__SHORT EXERCISE 1__.
Answer the following questions about the passage on projectile motion formulas below.
(a) What is the approximate acceleration due to gravity on earth, according to the passage?
(b) What is y = 0 usually taken to be?
(c) The constant horizontal velocity is described as a reflection of which idea?

__TEXT PASSAGE__.
= = =

The Projectile Motion Formulas.
The formulas for projectile motion are an application of the constant acceleration formulas we had in the previous section. In the vertical direction, the constant acceleration is \(a_y = -g\text{,}\) where \(g\) is the acceleration due to gravity. On earth, this is approximately \(9.8 \text{m}/\text{s}^2\text{.}\) In the horizontal direction, there is no acceleration, so \(a_x = 0\text{.}\) Notice that this means that we are ignoring the effects of air resistance. When put together, this gives us the following pair of equations for projectile motion:
\begin{align*}
x(t) \amp = v_{0x}t + x_0 \\
y(t) \amp = -\frac{gt^2}{2} + v_{0y}t + y_0
\end{align*}
It may take some time to get used to the notation, but this is a standard way of writing it. This is what the symbols mean:
- \(v_{0x} = v_x(0)\text{:}\) This is the initial velocity in the horizontal direction.
- \(x_0 = x(0)\text{:}\) This is the initial horizontal position of the object. Typically, the origin is chosen so that this is zero, but not always.
- \(v_{0y} = v_y(0)\text{:}\) This is the initial velocity in the vertical direction. If an object is dropped from rest or from a horizontally-moving vehicle, then this value will be zero.
- \(y_0 = y(0)\text{:}\) This is the initial vertical position of the object. Most of the time, we take \(y = 0\) to be ground level.
We also have equations that give us the velocity in each direction.
\begin{align*}
v_x(t) \amp = v_{0x} \\
v_y(t) \amp = -gt + v_{0y}
\end{align*}
Notice that this means that the horizontal velocity is a constant. This is a reflection of an idea known as "Newton’s First Law of Motion", which we will explore in a later section.
The formulas above are completely general, but there is a special case that is worth independent investigation. This leads us to some additional formulas that are handy to have. However, it’s important to remmeber that this is a special case, and the formulas only apply when the assumptions have been met. Failing to remember these conditions leads to errors.

= = =

__DATA TO PROCESS__.
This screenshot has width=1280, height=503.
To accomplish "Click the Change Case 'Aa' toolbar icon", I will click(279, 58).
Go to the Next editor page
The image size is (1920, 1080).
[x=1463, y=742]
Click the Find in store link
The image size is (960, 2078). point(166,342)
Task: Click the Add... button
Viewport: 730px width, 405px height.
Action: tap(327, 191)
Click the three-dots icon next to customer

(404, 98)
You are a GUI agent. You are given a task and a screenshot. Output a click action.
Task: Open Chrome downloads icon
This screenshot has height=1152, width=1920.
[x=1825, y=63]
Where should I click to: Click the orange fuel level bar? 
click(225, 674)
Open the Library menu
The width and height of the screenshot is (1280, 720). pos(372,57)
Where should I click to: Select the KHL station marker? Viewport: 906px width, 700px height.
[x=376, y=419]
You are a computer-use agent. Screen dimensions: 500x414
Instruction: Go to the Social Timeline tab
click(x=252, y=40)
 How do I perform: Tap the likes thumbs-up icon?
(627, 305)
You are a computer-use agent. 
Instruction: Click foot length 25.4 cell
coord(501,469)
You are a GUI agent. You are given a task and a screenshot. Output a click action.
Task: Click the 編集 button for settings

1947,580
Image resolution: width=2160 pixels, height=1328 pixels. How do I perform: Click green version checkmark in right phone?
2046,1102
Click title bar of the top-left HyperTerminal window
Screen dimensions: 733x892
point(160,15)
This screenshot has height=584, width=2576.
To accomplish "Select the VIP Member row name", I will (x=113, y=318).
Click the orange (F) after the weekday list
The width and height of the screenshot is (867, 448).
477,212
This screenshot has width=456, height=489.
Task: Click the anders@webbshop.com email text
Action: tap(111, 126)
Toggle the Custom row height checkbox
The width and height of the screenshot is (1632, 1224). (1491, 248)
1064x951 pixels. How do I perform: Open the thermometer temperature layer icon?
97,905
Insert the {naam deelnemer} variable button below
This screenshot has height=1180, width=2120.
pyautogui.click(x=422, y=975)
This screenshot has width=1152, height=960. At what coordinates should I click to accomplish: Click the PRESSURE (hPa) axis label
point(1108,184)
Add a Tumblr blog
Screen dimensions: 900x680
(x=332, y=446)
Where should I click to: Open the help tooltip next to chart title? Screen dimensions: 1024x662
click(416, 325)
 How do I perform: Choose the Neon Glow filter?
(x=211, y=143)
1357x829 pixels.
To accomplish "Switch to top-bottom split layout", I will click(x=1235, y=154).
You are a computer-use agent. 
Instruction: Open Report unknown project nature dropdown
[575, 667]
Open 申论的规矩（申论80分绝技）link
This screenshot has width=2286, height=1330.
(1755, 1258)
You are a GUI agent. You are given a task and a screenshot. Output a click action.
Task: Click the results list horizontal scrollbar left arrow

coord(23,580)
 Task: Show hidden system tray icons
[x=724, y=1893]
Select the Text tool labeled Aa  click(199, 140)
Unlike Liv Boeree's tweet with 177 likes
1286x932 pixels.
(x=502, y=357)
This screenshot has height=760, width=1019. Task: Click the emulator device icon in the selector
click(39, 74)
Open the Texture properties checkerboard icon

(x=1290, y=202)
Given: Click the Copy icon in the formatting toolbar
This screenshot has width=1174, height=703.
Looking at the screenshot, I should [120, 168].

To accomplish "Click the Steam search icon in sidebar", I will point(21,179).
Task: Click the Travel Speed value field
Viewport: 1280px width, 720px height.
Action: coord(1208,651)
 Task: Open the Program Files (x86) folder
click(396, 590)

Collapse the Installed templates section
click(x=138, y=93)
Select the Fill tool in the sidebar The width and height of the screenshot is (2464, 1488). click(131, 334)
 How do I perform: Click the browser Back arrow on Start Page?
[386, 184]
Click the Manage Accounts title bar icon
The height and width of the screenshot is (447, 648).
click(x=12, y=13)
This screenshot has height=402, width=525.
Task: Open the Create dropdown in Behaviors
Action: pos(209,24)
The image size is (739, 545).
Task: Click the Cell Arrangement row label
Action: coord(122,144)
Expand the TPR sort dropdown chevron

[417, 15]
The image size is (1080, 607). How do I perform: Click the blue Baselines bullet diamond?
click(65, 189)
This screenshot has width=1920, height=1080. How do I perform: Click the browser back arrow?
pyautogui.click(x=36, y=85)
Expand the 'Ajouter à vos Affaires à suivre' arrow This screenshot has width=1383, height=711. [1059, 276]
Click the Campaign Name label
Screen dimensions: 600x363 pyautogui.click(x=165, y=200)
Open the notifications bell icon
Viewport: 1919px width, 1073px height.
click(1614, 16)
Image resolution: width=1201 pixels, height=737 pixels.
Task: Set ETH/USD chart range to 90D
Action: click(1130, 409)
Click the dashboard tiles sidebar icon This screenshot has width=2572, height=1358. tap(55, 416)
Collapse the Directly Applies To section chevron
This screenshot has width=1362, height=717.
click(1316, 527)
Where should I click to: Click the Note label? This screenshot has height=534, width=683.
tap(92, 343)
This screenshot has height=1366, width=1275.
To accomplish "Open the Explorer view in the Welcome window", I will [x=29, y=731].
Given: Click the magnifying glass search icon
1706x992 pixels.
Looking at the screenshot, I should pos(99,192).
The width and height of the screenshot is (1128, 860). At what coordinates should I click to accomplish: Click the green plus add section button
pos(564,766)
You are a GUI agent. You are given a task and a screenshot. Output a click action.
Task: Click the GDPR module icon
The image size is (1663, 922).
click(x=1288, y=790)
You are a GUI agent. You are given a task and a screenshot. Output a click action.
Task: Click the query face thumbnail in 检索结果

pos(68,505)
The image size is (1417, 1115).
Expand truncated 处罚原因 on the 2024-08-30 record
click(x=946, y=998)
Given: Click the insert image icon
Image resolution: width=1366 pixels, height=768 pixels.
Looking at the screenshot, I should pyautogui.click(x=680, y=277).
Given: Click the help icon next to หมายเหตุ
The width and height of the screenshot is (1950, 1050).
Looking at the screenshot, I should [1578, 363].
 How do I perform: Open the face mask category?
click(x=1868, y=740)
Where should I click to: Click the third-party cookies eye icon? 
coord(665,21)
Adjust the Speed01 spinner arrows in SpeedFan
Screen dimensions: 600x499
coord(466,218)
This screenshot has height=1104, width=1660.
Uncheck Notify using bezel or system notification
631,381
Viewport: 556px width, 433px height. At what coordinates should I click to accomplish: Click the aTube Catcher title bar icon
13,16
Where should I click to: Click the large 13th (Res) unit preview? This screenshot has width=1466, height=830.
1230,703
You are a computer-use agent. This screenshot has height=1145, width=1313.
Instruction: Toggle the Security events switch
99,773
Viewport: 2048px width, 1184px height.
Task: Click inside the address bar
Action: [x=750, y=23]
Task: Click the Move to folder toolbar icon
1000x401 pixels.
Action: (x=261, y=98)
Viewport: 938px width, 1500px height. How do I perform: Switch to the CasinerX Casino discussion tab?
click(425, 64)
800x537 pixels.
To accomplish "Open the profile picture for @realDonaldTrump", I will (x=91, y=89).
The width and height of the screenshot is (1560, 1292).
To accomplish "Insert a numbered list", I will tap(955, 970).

= = =

__SHORT EXERCISE 2__.
From the records above, reproduce exactly the lines starting with the line that contains "Select the Fill" and going on through the line that contains "Screen dimensions: 600x363", including both of those lines.

__WORKED ANSWER 1__.
(a) Approximately 9.8 m/s².
(b) Ground level.
(c) Newton's First Law of Motion.

__WORKED ANSWER 2__.
Select the Fill tool in the sidebar The width and height of the screenshot is (2464, 1488). click(131, 334)
 How do I perform: Click the browser Back arrow on Start Page?
[386, 184]
Click the Manage Accounts title bar icon
The height and width of the screenshot is (447, 648).
click(x=12, y=13)
This screenshot has height=402, width=525.
Task: Open the Create dropdown in Behaviors
Action: pos(209,24)
The image size is (739, 545).
Task: Click the Cell Arrangement row label
Action: coord(122,144)
Expand the TPR sort dropdown chevron

[417, 15]
The image size is (1080, 607). How do I perform: Click the blue Baselines bullet diamond?
click(65, 189)
This screenshot has width=1920, height=1080. How do I perform: Click the browser back arrow?
pyautogui.click(x=36, y=85)
Expand the 'Ajouter à vos Affaires à suivre' arrow This screenshot has width=1383, height=711. [1059, 276]
Click the Campaign Name label
Screen dimensions: 600x363 pyautogui.click(x=165, y=200)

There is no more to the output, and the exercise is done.